◆ **所给文段**:
· · · · · · ·

2012年4月28日下午,报警人陈建国声音发抖。他是409号院的租客,和妻子王秀兰在附近工厂打工。
当天下午两点左右,王秀兰在自家屋里听见隔壁传来激烈的打斗声,紧接着是一个女人凄厉的短促呼救,随即戛然而止。
王秀兰心头发毛,趿着鞋跑到隔壁门前。门紧闭着,她拍门喊:“李姐?李姐你没事吧?”里面一片死寂。正当她犹豫是否要撞门时,“吱呀”一声,门猛地被拉开。
一个中年男人站在门口,嘴里斜叼着半截烟,烟灰颤巍巍地挂着。
他右手握着一把一尺来长的单刃尖刀,刀身湿漉漉的,暗红色的血正顺着血槽往下滴,在他脚边聚成一小滩。
男人穿着深色夹克和蓝色牛仔裤,裤腿上溅满了深色斑点。
他抬眼盯住王秀兰,目光阴冷,忽然挥刀在空中虚劈一下,低吼:“滚开!不然连你一块儿宰了!”
王秀兰魂飞魄散,转身就跑,踉跄中差点摔倒。她回头瞥见那男人不慌不忙地走出来,在门口随手捡起一块破布,擦了擦裤腿,然后将刀往怀里一揣,提着个白色塑料袋,大摇大摆走出了院子。

· · · · · · ·

◆ **以下数据**:

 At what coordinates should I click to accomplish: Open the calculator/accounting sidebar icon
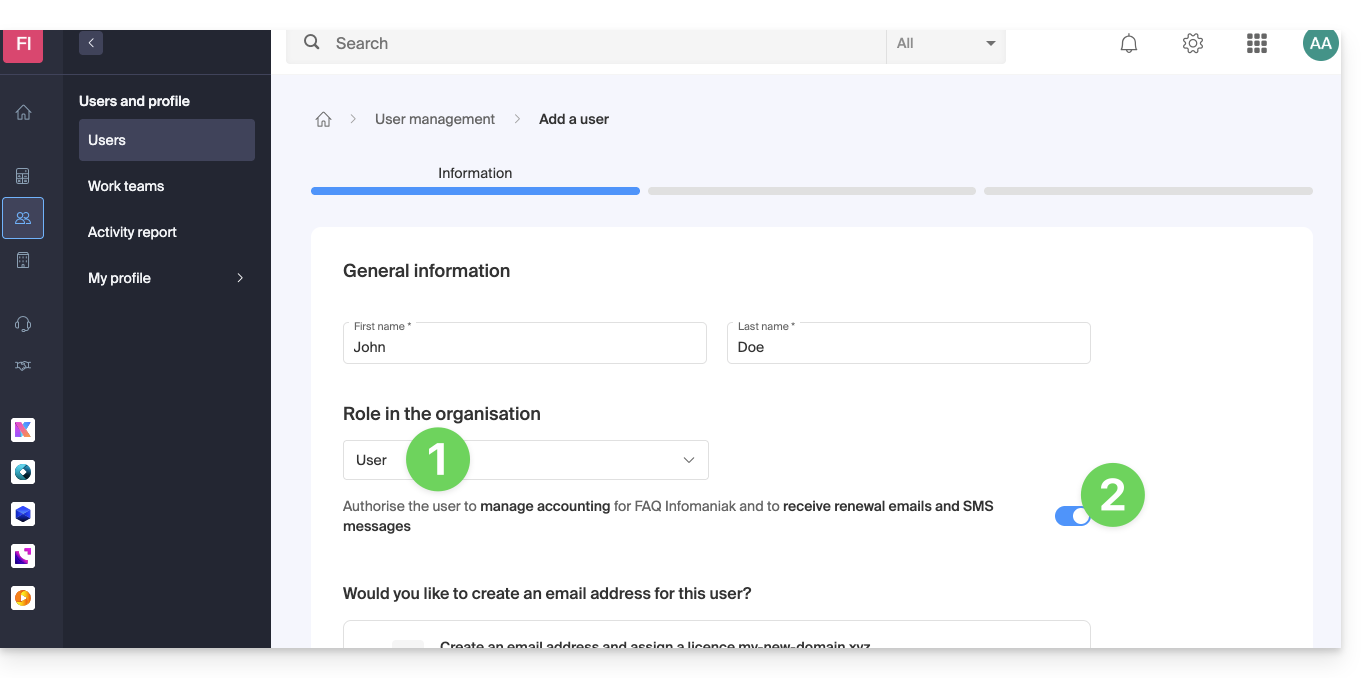click(23, 176)
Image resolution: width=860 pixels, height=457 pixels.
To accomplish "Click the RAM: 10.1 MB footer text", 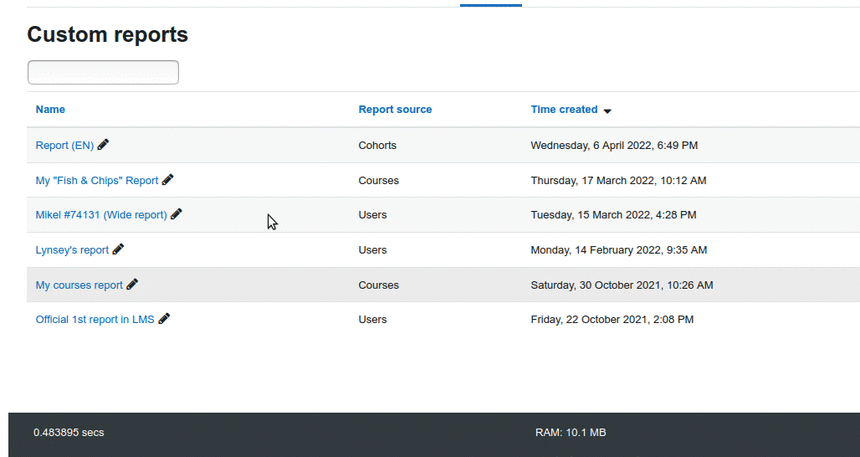I will coord(570,432).
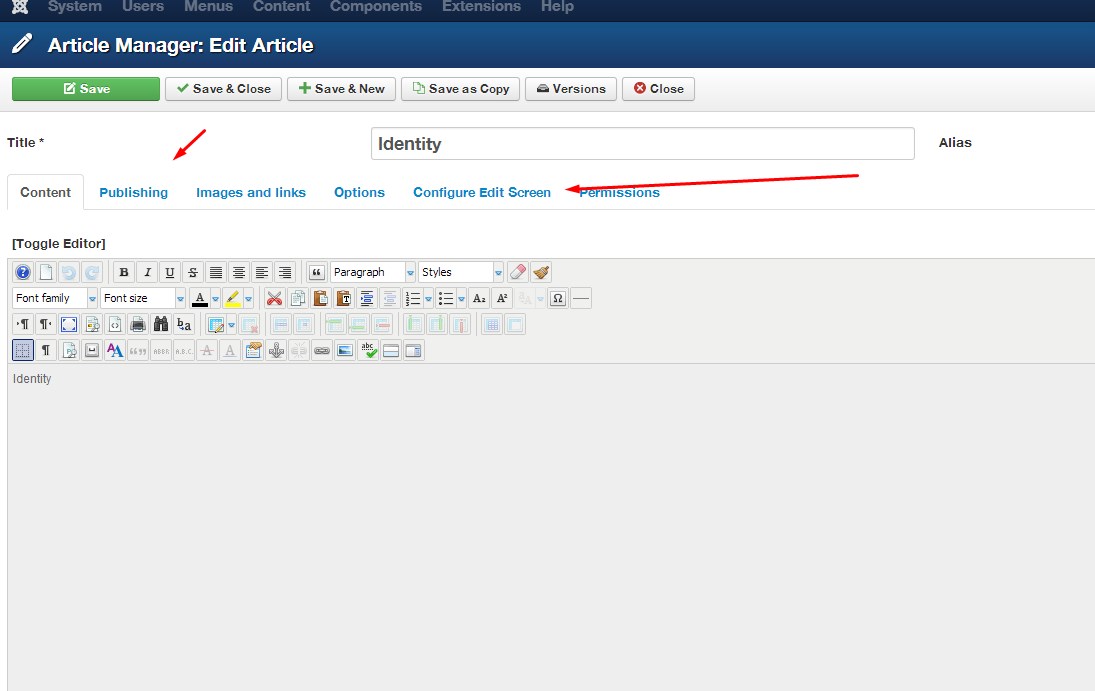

· · · · · · ·

◆ **任务事项**:
请接着写讲述王秀兰在409号院撞见持刀男人的那段文字，从它停下的地方写起。 上面各行与本题无关，不必参考。

◆ **书面回答**:
惊魂未定的夫妇俩等了好几分钟,才敢凑近那扇虚掩的门。
王秀兰从门缝里窥见:一个女子仰面倒在水泥地上,脖子几乎被割断,头部浸在一片尚未凝固的浓稠血泊中。
她下身赤裸,衣物凌乱地散在周围。陈建国当即报了警。
十分钟后,民警赶到。现场杂乱,是典型的底层打工者聚居院。死者李红梅,43岁,租住于此仅月余。
她的“职业”在租客间心照不宣——常在街边招揽单身男子,一次三十元,交易就在这简陋的屋子里完成。
现场无财物丢失,也无性侵迹象,显然不是劫财劫色。仇恨?一个刚来的外地女人,哪来如此深仇大恨?
技术员在地面提取到几枚清晰的带血足迹,43码,鞋底花纹独特。
更重要的是,院外一个民用监控捕捉到了关键画面:下午2点10分,一名秃顶、身高约1米75的中年男子手提白袋路过院口,似乎被院里的人叫住,他停顿、转身,随即快步走入。
2点17分,同一男子走出,手中刀已不见,用布擦拭裤子,神情平静得可怕。 从入到出,仅七分钟。一场残忍的谋杀,七分钟内开始并结束。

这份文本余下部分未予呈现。